Through the late 1980s ASARCO continued to diversify. The company’s acquisition of OMI International Corporation in 1988 and the Imasa Group in 1989 helped establish it as a major force in specialty chemicals, metal finishing, and electronics. By 1989 ASARCO was on track toward its goal of becoming a fully integrated, self-sufficient producer of copper and lead. With the 1989 purchase of 49.9% of the Montana copper mining business of Montana Resources, Inc. and the expansion of capacity at the Mission and Ray mines, it was estimated that ASARCO would be able to supply the entire capacity of its own copper-smelting facilities by 1992.
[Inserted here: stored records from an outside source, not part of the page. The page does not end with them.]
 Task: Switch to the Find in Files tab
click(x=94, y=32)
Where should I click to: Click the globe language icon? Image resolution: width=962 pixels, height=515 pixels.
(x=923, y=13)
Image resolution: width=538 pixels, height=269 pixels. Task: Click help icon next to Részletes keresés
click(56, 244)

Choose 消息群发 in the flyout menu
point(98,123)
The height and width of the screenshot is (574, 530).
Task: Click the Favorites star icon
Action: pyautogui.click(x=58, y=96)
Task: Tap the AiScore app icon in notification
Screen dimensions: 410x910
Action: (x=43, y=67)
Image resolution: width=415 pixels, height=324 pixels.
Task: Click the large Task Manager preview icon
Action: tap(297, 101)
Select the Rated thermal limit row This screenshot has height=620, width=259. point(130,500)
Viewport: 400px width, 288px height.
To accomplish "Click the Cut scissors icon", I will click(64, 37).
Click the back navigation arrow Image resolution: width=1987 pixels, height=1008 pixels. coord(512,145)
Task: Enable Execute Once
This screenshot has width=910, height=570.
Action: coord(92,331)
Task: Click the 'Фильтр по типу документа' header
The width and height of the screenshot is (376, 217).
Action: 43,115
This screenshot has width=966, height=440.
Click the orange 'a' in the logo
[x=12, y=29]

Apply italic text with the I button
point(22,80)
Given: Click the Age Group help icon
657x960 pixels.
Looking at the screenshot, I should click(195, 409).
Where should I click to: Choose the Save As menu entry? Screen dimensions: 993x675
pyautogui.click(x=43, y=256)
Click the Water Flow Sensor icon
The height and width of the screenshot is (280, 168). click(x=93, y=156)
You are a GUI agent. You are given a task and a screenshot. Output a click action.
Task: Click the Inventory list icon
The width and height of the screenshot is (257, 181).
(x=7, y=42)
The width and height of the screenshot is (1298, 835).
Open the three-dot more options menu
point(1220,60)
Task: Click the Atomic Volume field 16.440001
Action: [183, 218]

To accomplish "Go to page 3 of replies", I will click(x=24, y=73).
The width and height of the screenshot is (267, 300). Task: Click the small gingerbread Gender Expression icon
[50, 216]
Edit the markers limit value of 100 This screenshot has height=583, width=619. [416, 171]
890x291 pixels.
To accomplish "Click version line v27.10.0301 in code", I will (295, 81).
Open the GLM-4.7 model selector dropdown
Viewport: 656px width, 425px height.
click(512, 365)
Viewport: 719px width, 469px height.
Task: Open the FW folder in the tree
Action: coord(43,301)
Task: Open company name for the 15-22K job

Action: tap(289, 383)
Since its creation just before the turn of the century, ASARCO has survived by adapting. In an industry at the mercy of both historical and geological forces, the company has managed to adjust during every cycle, often by going against the tide of the rest of the industry. If it is able to adapt to the greater environmental and higher technological needs of the metal industry’s future, ASARCO’s prospects remain good.
Principal Subsidiaries
Enthone-OMI, Inc.; Imasa Group; Southern Peru Copper Corporation (52%); Mexico Desarrollo Industrial Minero, S.A. de C.V. (34%); M.I.M. Holdings Limited (Australia, 19%); Asarco Australia Ltd. (60%).
Further Reading
Marcosson, Isaac, Metal Magic, New York, Farrar, Straus and Company, 1949; “Asarco Bids to be a Giant in Mining,” Business Week, November 24, 1956; McDonald, John, “The Big New Kicker at Asarco,” Fortune, January 1963; Davis, John, The Guggenheims, New York, William Morrow and Company, 1978; Asarco: The Metal Maker, New York, ASARCO Incorporated, 1981.